[出典本文]

前半の第182号で、東京大学戦没同窓生之碑に何故「天上大風」なのかとの疑問を投げかけ、その回答として、当該「天上大風良寛風遺墨碑」建立後間もなく、二宮陸雄碑建立世話人に若月忠信元敬和学園大学大学教授が取材し、次の回答を得たという。
「天上は戦死した友人が同窓生を見守っているところ、大風は地上で起きた戦争と考えた。訴える力があり、広がりのある言葉でこれ以上のものはないと思う」
<注>上掲の報道2の読売新聞記事と実質的に一致している
続いて、天上大風碑除幕式で歌われたという東京大学応援歌の歌詞二番にある「双眼の澄める子ら」に「君看双眼色」を思い、出陣学徒壮行会の中にいた東大生・吉野昌夫(のちに中央歌壇で活躍)が当時詠んだ歌を紹介し、後半につなげた。
後半の第183号では、戦時を生きた歌人である宮柊二、久保た章一郎らの歌を紹介し、さらに本ページの上段に紹介した東京大学医学部戦没同窓生之碑建立記念誌『春来たり花は咲けども』の「あとがき」に記された二宮陸雄世話人の願いに触れ、再度「天上大風」で結んでいる。

[課題について] 出典本文によれば、東京大学戦没同窓生之碑に「天上大風」の語を選んだ理由を、二宮陸雄世話人はどのように説明したか。一～三文で述べよ。

[演習データ]
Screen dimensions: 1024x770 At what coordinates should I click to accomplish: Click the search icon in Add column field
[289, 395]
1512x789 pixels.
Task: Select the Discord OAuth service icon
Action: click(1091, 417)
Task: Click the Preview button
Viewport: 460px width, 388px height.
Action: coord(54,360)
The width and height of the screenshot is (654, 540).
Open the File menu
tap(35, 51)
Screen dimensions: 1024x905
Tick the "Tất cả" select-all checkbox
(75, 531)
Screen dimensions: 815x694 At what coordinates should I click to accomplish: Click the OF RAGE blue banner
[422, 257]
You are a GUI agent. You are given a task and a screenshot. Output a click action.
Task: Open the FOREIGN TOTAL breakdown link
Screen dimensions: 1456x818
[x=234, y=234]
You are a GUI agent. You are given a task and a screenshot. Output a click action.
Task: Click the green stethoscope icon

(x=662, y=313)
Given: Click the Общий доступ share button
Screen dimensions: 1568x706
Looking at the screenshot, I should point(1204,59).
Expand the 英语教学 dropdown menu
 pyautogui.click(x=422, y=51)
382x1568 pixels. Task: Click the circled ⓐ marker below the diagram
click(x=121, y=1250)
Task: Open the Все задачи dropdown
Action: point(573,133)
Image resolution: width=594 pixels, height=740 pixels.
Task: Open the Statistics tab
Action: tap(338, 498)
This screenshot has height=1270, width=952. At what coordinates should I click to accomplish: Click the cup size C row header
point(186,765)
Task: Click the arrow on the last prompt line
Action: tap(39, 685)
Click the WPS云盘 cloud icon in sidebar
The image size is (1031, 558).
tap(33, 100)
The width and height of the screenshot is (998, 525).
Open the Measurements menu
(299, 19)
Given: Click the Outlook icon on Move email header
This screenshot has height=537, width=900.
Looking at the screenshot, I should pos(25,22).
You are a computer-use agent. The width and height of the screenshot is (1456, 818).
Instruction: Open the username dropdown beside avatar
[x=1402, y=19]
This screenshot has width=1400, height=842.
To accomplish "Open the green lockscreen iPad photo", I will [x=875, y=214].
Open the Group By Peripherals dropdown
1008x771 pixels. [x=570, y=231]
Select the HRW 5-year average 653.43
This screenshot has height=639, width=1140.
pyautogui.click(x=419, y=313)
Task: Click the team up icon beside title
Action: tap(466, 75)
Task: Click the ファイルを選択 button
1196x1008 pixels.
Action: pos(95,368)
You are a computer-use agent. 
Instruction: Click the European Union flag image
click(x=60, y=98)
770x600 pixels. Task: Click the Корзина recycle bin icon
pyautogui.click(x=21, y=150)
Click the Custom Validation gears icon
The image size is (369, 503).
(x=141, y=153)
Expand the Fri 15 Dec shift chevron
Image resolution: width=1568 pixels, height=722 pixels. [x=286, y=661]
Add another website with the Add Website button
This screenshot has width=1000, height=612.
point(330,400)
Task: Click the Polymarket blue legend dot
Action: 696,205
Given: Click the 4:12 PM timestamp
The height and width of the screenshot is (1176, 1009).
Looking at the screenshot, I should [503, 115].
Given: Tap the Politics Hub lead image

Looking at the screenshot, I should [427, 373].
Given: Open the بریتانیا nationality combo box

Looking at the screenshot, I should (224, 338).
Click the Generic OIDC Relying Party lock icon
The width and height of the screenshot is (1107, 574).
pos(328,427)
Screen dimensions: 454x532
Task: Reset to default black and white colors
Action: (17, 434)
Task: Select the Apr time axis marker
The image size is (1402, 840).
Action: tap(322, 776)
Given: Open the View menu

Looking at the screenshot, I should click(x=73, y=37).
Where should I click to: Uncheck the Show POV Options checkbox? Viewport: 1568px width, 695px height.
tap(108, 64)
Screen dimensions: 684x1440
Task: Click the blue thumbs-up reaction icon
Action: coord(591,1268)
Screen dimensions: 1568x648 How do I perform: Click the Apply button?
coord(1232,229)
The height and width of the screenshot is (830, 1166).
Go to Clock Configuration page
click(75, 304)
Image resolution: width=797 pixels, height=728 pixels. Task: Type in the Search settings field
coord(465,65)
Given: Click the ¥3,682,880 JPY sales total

[解答] 「天上」は戦死した友人が同窓生を見守っているところ、「大風」は地上で起きた戦争と考えたからである。さらに、訴える力があり広がりのある言葉として、これ以上のものはないと思ったためである。